A formação de professores de Dança no Brasil

A produção deste texto surge no momento em que desenvolvo meu projeto de dissertação no Mestrado em Dança da Universidade Federal da Bahia sobre os currículos das Licenciaturas em Dança no Brasil. O interesse de debruçar-me academicamente sobre este tema surge também por minha experiência como dançarino e professor no Ensino Fundamental, Médio e Superior, tendo a Dança como principal elemento artístico-pedagógico. Durante o percurso de estudos desenvolvido até aqui pude perceber que a produção acadêmica sobre ensino de Dança em nível superior ainda é muito pequena, visto que este campo de atuação também é relativamente novo no Brasil, como mostrarei adiante. Contudo, estudos que deflagrem ou problematizem as questões próprias deste universo, ou mesmo que demonstrem os avanços e sucessos de propostas artístico-pedagógicas relevantes, colaboram no sentido de ampliar o debate sobre a formação dos profissionais da Dança em todo o país.

Nesta pesquisa meu interesse consiste em avaliar as (im)pertinências dos currículos de Licenciatura em Dança no que se refere à capacidade de construir uma sistematização tanto da cultura artística quanto das práticas didáticas pautados nas noções contemporâneas sobre dança, corpo, e educação. Estão sendo avaliados neste estudo os currículos e os projetos pedagógicos de cursos de Dança no Brasil que tenham a Licenciatura como foco em suas modalidades de formação. Nessa oportunidade acesso uma coleção de dados que me permite traçar o que venho chamando de geografia atual do Ensino Superior em Dança no Brasil, em nível de graduação. Ao compartilhar estas impressões iniciais com o leitor, abro também a possibilidade para o intercâmbio de idéias que certamente trará contribuições para o avanço de minha pesquisa bem como alimentará discussões sobre o tema da formação do profissional da Dança em nível universitário. Contudo, cabe ressaltar que me concentrarei em desenvolver aqui neste texto os aspectos pertinentes às minhas reflexões sobre o contexto pedagógico do ensino da Dança em nível superior, especificamente, a formação de professores de Dança.

O texto aqui apresentado é uma revisão ampliada do material publicado no site da Rede Sudamericana de Danza , em julho de 2007.
------------------------------------------------------------------------
> [TAREFA PROPOSTA]
Prossiga o texto sobre a formação de professores de Dança no Brasil a partir da última frase apresentada.

> [MATERIAL FORNECIDO]
------------------------------------------------------------------------
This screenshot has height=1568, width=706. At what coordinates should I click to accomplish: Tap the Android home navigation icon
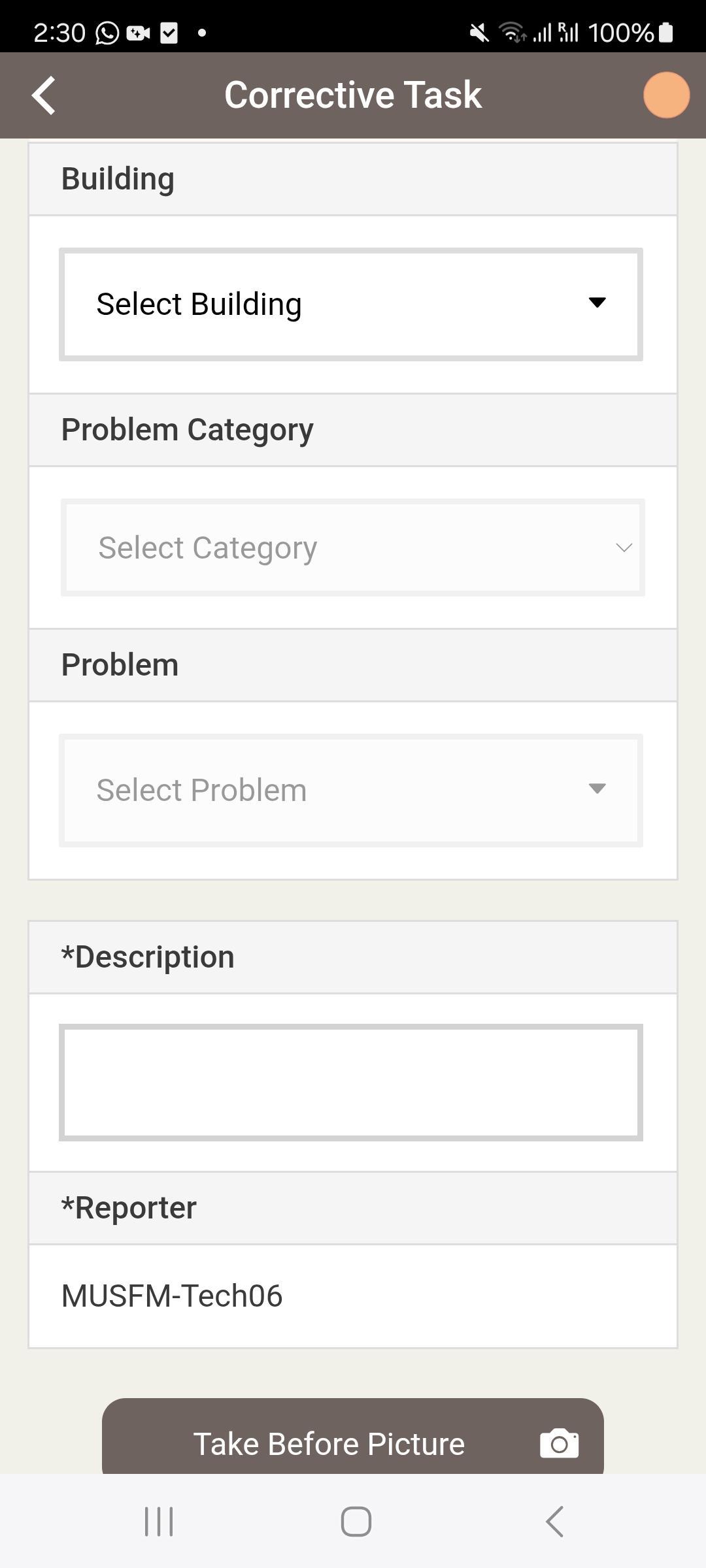coord(356,1522)
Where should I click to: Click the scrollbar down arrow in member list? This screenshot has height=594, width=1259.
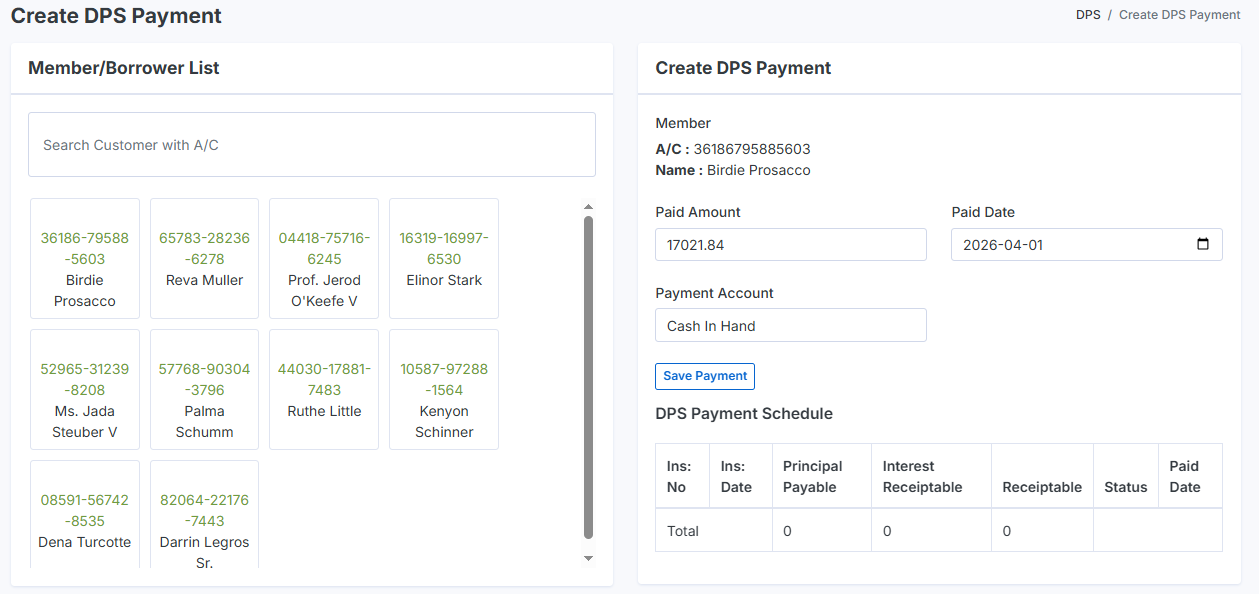[588, 558]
------------------------------------------------------------------------
> [RESPOSTA ESCRITA]
Breve mapeamento

Vivemos numa época caracterizada pelo volume e grau de transformação produzida em todos os níveis do conhecimento. O pensamento científico, após varias revoluções que marcaram significativamente a história da humanidade, vem questionando a vigência de suas propostas, bem como a natureza dos seus métodos e fundamentos do seu fazer. Essas mudanças chegaram também para a filosofia, as religiões, as artes, a educação e suas instituições. Contudo, “concordam diversas interpretações em que os sistemas educacionais não se saíram bem nestes desafios, e que apresentam uma considerável rigidez nas suas estruturas, em seus métodos e conteúdos”. (RUZ, 1998, p. 98). Ao propor uma análise das estruturas que sistematizam a formação do professor de Dança em nível superior fez-se necessário reunir uma série de informações históricas que podem apontar uma possível trajetória para o percurso da Dança nas universidades brasileiras. Tenho clareza da complexidade dos fatos históricos e, portanto, mesmo primando por certo cuidado na busca das informações aqui compartilhadas, não me isento de cometer alguma falha em tais apontamentos. Além do que, este intento tem também por função compartilhar informações para a análise da classe de Dança recebendo críticas e sugestões que, certamente, poderão colaborar para um registro mais seguro historicamente.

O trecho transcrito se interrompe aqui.